Me: my friend. He is coming to pick me up at the end of the street to drive me home.
Brad: is he your boyfriend?
Me: no.
Brad: can i come home with you?
Me: NO! :O
Brad: are you coming back tomorrow?
Me: May be.
Pam: can we walk with you to the next street.
Me: sure.
Brad: *snatches my book* i want to see it
Me: oh no thats my work book.
Brad: i wont do anything. i just want to draw till your friend comes. i promise!
Me: alright... just dont write anything about Willlies. My boss wouldn really like it :)
Brad: hehehe okay. you STILL haven't told me what you have?
Me: i have your purple flowers. :)

The car comes. My colleague and Brad have a man-to-man chat. The kids steal his can of coke from the car n the rest of them hang on to it so we cant drive. After about ten minutes of wrestling we manage to drive away with them racing behind the car. All the way to Sheffield we laugh about the weird things that happen on the job.

Back in the office i open my book to check my guages and this is what i find.

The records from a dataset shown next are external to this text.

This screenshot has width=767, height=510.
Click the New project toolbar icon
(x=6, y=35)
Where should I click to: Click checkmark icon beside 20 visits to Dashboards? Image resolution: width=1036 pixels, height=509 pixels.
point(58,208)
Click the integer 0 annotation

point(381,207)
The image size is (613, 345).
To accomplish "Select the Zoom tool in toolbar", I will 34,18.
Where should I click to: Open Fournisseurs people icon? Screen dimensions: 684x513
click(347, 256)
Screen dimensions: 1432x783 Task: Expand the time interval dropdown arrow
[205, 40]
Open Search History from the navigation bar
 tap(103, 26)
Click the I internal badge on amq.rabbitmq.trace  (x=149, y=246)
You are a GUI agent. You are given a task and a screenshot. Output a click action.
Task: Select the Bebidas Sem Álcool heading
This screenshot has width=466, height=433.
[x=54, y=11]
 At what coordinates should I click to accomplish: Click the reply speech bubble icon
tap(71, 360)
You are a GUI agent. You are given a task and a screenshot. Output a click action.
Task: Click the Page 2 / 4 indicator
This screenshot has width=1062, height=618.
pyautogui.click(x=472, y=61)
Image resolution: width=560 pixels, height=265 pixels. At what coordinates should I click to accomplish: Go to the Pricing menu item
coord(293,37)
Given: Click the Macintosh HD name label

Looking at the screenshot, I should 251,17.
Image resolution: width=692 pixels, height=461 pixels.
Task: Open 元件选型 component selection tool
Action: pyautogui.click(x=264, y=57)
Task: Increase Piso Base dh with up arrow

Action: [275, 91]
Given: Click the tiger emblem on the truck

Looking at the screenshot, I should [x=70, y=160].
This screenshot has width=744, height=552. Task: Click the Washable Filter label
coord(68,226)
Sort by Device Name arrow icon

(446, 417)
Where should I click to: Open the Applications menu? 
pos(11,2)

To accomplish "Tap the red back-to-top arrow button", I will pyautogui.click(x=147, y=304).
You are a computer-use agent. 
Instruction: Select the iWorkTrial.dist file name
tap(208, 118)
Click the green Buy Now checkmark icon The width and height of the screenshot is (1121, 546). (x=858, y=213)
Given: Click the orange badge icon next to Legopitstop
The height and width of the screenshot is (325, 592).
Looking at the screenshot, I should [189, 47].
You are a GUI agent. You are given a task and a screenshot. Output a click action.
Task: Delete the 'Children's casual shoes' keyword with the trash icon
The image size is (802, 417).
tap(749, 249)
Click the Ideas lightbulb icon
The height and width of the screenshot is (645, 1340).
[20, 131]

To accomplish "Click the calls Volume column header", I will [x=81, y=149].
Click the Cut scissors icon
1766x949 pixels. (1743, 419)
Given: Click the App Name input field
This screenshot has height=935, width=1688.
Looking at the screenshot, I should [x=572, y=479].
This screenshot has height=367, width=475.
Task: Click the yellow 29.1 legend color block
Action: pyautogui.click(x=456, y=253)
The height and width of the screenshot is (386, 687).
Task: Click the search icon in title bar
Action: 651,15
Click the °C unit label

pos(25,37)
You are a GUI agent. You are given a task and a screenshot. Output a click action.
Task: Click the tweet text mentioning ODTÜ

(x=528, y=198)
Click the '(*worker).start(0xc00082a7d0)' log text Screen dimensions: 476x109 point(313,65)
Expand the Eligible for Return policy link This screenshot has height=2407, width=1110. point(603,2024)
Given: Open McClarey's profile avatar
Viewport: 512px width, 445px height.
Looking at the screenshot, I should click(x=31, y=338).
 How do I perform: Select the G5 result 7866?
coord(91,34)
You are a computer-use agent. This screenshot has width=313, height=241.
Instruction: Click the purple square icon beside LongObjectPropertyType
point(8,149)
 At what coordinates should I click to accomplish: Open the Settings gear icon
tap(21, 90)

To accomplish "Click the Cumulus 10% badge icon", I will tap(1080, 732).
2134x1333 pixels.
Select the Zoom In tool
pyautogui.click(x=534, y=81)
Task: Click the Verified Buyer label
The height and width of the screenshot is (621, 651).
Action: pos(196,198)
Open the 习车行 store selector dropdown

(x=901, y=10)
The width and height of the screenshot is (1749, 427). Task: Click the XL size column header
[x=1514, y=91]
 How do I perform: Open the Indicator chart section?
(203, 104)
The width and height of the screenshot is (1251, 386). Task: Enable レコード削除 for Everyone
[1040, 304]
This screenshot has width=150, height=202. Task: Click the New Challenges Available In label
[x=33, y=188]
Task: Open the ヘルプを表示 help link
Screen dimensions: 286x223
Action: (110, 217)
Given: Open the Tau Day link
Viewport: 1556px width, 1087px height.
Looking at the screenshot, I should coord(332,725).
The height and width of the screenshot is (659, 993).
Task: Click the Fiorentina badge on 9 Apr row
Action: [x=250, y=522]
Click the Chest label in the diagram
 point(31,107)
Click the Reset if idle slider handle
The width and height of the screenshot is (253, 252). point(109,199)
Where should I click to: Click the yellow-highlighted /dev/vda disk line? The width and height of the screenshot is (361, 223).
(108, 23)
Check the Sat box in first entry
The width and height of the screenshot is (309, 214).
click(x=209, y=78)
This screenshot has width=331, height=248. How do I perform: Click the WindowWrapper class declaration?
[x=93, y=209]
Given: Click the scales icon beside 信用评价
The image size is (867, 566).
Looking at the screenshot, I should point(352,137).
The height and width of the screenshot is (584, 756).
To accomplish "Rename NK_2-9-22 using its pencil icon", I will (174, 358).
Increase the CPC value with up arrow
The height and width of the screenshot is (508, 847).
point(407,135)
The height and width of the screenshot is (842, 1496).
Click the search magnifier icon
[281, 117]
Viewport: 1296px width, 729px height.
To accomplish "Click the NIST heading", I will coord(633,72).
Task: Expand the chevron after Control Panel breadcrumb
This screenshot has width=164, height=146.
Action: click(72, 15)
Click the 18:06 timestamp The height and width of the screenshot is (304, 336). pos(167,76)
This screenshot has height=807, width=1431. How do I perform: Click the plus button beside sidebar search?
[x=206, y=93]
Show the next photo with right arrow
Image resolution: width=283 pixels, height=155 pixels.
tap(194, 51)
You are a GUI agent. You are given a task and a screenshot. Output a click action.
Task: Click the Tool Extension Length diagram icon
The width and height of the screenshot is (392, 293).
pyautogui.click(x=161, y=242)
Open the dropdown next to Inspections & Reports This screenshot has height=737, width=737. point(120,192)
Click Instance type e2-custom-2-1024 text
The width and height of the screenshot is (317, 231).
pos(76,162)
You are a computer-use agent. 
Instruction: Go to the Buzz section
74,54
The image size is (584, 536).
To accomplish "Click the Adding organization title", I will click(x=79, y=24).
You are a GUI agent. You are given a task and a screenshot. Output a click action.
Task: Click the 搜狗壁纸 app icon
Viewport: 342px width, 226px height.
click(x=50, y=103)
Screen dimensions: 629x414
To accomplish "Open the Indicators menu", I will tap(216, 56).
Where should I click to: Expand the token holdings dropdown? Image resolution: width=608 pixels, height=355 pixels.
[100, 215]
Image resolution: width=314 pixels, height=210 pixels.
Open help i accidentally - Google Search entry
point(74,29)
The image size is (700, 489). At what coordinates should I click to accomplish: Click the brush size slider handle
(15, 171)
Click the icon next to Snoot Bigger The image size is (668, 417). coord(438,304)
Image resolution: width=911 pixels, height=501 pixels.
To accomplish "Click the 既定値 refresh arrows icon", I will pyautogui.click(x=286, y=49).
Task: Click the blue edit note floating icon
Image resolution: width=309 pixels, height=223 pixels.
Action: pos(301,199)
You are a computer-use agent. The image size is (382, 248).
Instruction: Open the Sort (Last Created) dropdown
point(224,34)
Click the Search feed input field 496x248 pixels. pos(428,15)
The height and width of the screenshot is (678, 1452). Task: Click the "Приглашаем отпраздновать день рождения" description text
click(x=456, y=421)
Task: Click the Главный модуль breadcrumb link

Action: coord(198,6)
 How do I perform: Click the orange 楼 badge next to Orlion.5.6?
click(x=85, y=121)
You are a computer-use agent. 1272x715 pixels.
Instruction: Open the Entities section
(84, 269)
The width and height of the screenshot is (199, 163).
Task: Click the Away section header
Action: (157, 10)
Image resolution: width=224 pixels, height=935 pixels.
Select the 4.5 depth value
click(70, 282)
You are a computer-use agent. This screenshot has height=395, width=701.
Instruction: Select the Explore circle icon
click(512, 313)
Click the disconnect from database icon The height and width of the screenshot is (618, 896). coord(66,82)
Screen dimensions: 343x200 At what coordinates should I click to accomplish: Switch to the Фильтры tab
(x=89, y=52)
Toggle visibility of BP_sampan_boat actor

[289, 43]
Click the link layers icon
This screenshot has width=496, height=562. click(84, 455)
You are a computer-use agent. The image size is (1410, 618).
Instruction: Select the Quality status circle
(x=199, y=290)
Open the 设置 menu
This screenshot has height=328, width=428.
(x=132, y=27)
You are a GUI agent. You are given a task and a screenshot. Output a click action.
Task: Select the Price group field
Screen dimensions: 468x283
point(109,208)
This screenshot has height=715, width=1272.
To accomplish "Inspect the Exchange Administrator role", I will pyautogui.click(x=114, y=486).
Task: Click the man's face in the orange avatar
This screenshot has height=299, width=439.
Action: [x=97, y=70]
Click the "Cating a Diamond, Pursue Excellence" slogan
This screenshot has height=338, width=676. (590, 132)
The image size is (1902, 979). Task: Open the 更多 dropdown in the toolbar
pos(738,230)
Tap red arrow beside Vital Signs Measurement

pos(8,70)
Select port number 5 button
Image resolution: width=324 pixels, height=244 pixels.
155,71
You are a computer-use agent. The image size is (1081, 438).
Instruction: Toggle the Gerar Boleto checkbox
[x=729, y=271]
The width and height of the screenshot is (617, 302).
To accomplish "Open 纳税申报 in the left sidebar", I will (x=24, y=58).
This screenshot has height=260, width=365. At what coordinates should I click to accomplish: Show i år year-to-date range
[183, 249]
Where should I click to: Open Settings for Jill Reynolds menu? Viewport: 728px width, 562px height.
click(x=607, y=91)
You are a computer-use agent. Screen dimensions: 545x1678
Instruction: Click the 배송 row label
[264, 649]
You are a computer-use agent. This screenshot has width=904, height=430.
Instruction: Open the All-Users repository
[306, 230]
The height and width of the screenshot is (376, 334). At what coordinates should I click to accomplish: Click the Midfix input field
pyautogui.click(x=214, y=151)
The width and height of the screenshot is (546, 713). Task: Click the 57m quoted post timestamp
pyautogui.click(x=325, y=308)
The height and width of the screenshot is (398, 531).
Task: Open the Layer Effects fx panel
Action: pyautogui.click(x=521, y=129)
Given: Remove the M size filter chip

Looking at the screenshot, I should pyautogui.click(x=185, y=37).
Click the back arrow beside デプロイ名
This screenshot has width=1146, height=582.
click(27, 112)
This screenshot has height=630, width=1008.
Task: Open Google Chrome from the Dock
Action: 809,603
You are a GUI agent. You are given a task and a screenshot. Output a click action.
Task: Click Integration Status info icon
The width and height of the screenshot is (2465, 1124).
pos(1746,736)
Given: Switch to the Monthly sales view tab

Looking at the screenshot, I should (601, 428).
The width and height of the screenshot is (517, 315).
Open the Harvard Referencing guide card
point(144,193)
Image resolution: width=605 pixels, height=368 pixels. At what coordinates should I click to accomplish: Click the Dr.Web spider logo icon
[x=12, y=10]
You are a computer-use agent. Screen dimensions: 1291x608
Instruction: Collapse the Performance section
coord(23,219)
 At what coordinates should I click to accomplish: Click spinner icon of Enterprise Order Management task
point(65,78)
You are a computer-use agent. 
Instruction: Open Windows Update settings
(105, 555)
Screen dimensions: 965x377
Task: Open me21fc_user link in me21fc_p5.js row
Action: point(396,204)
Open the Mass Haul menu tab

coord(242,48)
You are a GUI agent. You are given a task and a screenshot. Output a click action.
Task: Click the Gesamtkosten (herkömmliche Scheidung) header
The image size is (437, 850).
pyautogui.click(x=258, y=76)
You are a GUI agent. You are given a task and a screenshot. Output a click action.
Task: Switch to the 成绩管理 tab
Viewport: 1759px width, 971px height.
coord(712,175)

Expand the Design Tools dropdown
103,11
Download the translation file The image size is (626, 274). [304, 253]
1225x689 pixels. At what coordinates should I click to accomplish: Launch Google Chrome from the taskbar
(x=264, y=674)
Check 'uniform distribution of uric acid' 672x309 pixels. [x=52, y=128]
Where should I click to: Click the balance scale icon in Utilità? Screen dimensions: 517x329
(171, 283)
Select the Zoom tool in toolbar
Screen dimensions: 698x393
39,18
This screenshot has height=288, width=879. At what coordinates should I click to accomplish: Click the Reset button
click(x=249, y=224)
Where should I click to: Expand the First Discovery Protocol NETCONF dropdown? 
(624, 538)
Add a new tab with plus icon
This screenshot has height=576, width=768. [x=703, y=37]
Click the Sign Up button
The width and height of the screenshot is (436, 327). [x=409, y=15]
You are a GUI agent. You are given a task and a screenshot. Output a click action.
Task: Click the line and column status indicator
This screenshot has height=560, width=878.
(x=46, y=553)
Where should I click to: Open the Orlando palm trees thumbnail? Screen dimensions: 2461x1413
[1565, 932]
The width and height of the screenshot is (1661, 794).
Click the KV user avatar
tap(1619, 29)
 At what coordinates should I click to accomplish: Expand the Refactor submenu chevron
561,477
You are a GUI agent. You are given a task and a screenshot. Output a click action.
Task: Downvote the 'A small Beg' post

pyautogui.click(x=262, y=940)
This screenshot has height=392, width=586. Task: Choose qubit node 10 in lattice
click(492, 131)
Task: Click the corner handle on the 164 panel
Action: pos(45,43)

and thats why... i love my job.

7 comments:

JaPu said...

enchantress of children.. well but the answer still remains unsettled.. would you mind telling us what you have ?? :P

A K I L said...

n1 .. . . :D

Aravind Rajagopal said...

awwww... helen of talk-talk.. :)

Messy Miracle said...

@japu: a sense of humour :P
@akil, arvind: :D
@desperate jack: go get a dictionary dick.

Grey said...

only you cld have a day like this honestly intresting ur job even i want one like this..........divya

nin said...

sooo cute :) i love tat brad guy ;)

Vimal said...

i wish i were a kid. The things they get away with! The last time I asked a girl if she'd like to go out with me, I don't think she went home and happily blogged about it. And there certainly weren't any "Awww"s in the conversation.

But I can change topics pretty quickly. So, what do you think about Bangalore municipality's new go-green initiative? Do you want to go out with me? Nice weather, eh? So, modular functions in hyperbolic space, you were saying...?

And that is where I usually run out of talent.